▶ **ABOUT THIS TASK**: In the following material, identify every line holding the string "April" and return it.

▶ **DATA FOR THIS TASK**:
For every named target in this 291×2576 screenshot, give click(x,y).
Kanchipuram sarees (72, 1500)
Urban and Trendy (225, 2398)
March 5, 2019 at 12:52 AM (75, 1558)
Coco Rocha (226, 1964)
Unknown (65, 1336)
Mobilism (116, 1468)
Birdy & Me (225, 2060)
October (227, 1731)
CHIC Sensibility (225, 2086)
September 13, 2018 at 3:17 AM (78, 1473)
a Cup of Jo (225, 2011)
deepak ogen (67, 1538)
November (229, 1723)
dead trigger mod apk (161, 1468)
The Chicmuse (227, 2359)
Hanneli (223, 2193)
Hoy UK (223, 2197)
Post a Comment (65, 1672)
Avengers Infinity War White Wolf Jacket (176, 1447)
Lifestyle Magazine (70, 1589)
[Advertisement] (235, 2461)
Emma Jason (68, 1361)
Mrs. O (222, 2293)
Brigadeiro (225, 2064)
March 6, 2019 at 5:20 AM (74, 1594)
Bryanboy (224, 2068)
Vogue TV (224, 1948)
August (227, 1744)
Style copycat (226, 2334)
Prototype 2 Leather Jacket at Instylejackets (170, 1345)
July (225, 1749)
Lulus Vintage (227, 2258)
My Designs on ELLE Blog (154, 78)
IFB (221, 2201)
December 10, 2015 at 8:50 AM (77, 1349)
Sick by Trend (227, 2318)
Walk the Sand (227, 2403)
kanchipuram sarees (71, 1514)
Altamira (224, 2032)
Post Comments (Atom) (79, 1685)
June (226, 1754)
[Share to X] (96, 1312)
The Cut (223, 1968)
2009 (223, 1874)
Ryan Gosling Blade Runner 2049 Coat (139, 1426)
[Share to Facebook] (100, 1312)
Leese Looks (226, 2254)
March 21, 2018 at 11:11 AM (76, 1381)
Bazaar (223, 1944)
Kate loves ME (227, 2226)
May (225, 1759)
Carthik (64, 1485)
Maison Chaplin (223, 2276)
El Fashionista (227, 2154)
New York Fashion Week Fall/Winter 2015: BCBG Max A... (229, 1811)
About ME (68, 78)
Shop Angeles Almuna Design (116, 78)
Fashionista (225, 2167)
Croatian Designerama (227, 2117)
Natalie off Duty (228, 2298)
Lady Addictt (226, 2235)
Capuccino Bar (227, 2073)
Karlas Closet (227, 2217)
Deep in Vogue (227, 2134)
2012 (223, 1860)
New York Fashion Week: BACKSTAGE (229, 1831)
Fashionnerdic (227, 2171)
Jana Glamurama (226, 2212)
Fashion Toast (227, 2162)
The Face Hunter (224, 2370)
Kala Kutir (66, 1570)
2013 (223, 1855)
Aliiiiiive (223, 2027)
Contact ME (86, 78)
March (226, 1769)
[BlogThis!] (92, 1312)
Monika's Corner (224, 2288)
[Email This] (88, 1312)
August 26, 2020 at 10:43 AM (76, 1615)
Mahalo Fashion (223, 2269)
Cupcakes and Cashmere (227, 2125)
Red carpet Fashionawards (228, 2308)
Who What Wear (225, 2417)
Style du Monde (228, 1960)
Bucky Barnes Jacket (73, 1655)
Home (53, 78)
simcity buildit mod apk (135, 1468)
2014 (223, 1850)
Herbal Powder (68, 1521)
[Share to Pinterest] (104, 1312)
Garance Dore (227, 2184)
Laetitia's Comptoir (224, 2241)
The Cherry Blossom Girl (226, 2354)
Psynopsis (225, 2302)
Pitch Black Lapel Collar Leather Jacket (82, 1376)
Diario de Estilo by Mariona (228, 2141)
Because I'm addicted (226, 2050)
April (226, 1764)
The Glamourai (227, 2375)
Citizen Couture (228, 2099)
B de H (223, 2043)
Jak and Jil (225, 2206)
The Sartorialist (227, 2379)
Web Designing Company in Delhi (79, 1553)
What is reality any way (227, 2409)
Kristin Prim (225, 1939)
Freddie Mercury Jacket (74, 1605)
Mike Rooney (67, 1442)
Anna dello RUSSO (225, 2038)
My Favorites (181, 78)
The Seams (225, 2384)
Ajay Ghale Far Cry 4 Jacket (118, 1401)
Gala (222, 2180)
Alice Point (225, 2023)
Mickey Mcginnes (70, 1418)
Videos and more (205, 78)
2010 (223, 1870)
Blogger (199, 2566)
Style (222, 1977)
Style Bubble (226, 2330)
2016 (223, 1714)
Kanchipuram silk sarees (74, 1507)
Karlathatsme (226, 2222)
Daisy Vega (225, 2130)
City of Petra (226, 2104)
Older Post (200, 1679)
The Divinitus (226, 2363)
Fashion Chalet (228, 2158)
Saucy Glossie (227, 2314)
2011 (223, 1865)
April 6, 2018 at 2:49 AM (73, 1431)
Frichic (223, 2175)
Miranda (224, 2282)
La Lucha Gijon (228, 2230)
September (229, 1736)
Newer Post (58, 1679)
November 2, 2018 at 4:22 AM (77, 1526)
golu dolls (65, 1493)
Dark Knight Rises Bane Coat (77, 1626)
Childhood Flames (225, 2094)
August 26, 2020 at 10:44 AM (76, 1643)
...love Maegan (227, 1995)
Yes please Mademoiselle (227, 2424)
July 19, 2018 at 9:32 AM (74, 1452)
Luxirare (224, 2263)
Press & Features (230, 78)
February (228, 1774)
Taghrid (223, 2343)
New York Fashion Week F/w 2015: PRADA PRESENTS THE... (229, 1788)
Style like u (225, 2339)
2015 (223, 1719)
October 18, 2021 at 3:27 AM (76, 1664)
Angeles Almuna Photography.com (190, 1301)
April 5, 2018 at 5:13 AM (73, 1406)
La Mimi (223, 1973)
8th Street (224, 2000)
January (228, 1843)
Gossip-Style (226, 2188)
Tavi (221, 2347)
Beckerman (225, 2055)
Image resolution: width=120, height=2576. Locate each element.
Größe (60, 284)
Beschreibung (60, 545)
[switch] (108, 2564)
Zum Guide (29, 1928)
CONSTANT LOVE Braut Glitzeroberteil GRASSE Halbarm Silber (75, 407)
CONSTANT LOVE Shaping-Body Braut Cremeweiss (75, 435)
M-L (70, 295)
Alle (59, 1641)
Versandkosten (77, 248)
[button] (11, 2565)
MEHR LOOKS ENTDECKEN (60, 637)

▶ **COMPLETED EXERCISE**:
April (226, 1764)
April 6, 2018 at 2:49 AM (73, 1431)
April 5, 2018 at 5:13 AM (73, 1406)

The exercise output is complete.